### EXERCISE
Please give the whole listing again word for word, and drop any pictures it holds.

===== EXERCISE DATA =====

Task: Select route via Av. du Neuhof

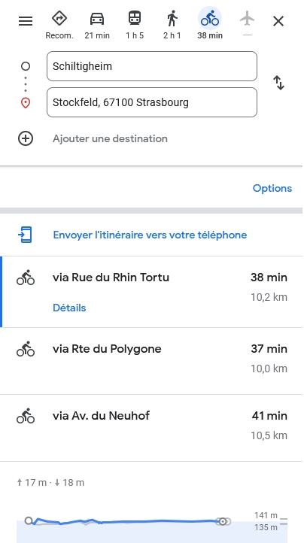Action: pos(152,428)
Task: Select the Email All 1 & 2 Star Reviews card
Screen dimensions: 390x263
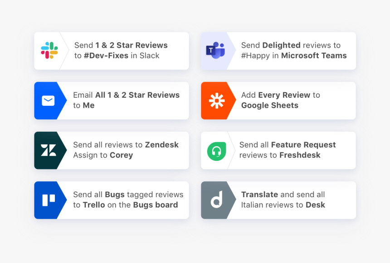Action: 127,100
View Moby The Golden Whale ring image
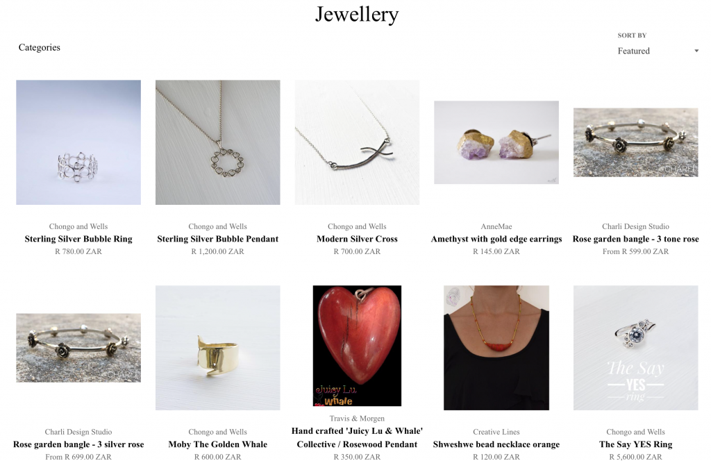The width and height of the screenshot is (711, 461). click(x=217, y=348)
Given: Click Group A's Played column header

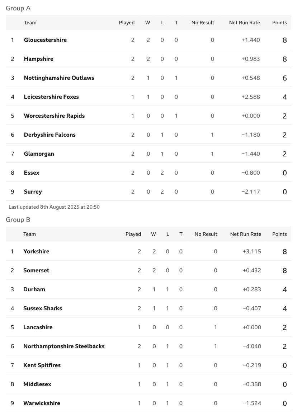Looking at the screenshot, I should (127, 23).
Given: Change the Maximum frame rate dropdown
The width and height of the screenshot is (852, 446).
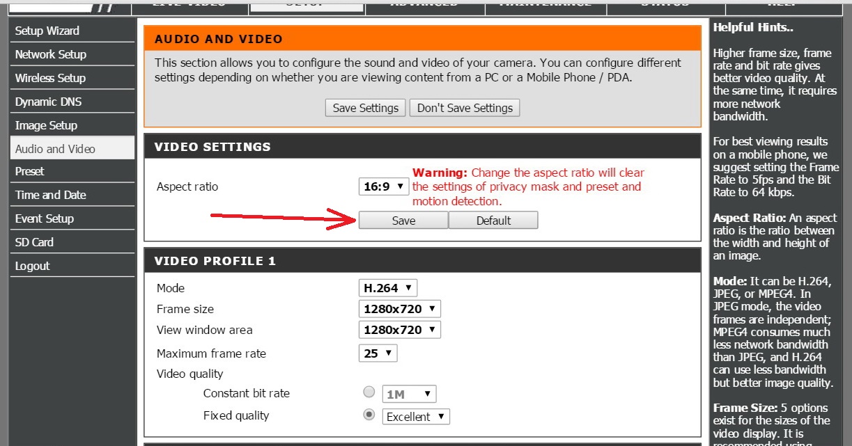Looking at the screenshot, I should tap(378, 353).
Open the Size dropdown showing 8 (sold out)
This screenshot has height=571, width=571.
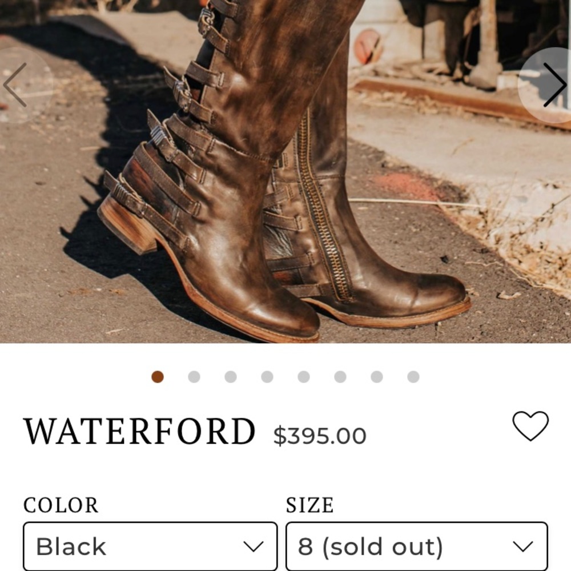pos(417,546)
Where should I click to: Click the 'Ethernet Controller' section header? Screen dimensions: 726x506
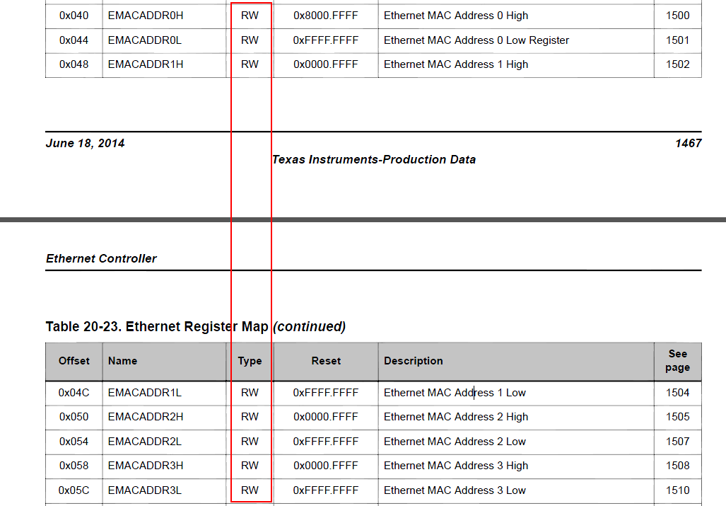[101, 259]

=====

### OUTPUT BELOW
Task: Select route via Av. du Neuhof

Action: pos(152,428)
Task: Select the Email All 1 & 2 Star Reviews card
Screen dimensions: 390x263
Action: 127,100
View Moby The Golden Whale ring image
The width and height of the screenshot is (711, 461). click(x=217, y=348)
Given: Click Group A's Played column header

Looking at the screenshot, I should (127, 23).
Given: Change the Maximum frame rate dropdown
The width and height of the screenshot is (852, 446).
Looking at the screenshot, I should tap(378, 353).
Open the Size dropdown showing 8 (sold out)
This screenshot has height=571, width=571.
pos(417,546)
Where should I click to: Click the 'Ethernet Controller' section header? Screen dimensions: 726x506
[101, 259]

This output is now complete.